Thursday, August 21, 2014

Kasich: the blue-collar kid who really isn't

Re-posted from Plunderbund


John Kasich wants me to know that he grew up in humble surroundings that seeded his deep concern for ordinary, hard-working folks.  He seldom fails to mention in his TV ads that his father was a mailman for 29 years.  His reelection campaign is spending millions of soft-earned contributions from the highest rollers that pay for  these ads.  He's just a regular guy, they tell us - or as National Review defined him,   "a  blue-collar kid from a little town near Pittsburgh called McKees Rocks.  (Historians tell us Alexander McKee was a colonial British Indian agent who was loyal to royalty during the revolution.   That explains everything.)

C'mon, guv. There are countless small-town kids  who were too short on ambition to  be  governor.   There were many, too, who grew up with silver spoons that went on to be the head of state.   As one who was nurtured in the culture of  a small coal-mining town not that far from Kasich's home,  I would have been an awful governor. So what's the point?

Acknowledging Kasich's blue-collarship,  it's worth knowing   he also was the  one who vigorously supported the voter-rejected  bill that would have restricted unions, which sort of  made him the  white-collar kid that he really is. The cascade of dough that has found its way into his campaign suggests his croupiers outshine anyone you'd find in Vegas.

In 1998 as chairman of the House Budget Committee, then-Congressman Kasich  concocted a Federal budget plan  that mercilessly slashed money from welfare, anti-crime and  environmental programs, a proposal that  was even resisted by some Republicans but lauded by his colleague,  then-House Speaker  Newt Gingrich, who as a presidential candidate called for the firing of all school janitors. On the other hand Republican Rep. Michael Castle of Delaware  said Kasich had "overreached in both  policy and political viability".

So this is what Blue Collar kids do when they get to Congress?

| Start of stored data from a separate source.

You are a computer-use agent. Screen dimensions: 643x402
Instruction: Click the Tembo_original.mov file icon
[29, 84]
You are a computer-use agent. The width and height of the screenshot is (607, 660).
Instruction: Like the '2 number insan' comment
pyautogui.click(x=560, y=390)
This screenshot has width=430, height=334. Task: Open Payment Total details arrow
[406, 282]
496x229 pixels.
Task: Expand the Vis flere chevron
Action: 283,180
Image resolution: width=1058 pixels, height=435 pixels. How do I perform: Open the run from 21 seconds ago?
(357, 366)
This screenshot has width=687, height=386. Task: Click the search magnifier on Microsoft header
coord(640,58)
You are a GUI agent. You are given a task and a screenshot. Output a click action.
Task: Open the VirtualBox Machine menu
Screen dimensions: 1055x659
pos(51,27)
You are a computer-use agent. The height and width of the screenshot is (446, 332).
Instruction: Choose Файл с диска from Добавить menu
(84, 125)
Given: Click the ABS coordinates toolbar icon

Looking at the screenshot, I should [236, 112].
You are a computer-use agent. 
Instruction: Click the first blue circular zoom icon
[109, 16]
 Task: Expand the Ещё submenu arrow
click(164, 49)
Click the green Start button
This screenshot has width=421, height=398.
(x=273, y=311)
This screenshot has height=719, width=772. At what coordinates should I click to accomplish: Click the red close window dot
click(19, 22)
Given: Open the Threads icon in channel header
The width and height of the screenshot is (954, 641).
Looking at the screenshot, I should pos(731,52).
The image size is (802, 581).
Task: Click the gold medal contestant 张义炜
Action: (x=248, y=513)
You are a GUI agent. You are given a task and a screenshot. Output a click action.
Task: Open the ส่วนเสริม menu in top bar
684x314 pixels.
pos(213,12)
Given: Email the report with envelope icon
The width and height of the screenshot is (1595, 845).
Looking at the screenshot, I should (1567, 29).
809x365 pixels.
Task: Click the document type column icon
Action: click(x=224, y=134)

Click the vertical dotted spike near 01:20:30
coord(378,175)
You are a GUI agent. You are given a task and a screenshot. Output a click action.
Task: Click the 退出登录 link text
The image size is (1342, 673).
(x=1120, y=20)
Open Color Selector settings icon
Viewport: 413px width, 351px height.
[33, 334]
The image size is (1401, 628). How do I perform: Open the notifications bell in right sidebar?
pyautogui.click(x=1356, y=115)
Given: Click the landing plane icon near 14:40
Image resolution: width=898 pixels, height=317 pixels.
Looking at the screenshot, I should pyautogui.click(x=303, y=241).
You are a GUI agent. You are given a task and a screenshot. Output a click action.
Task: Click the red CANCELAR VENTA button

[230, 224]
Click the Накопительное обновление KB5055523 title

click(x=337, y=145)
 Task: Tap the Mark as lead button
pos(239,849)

Dave Hess.  retired Capitol  Hill reporter for Knight-Ridder newspapers, wrote more recently that Kasich's slogan of "a new way and new day" was  the "typical  Republican euphemism  that adorns all of the party's proposals and policies...to ensure a steady flow of election year lucre by preserving the wealth of the wealthy..."

I do want to thank the governor  for one small matter.  As one forever interested in the meaning of the written word, I  can now add a new synonym to the definition of "blue collar kid."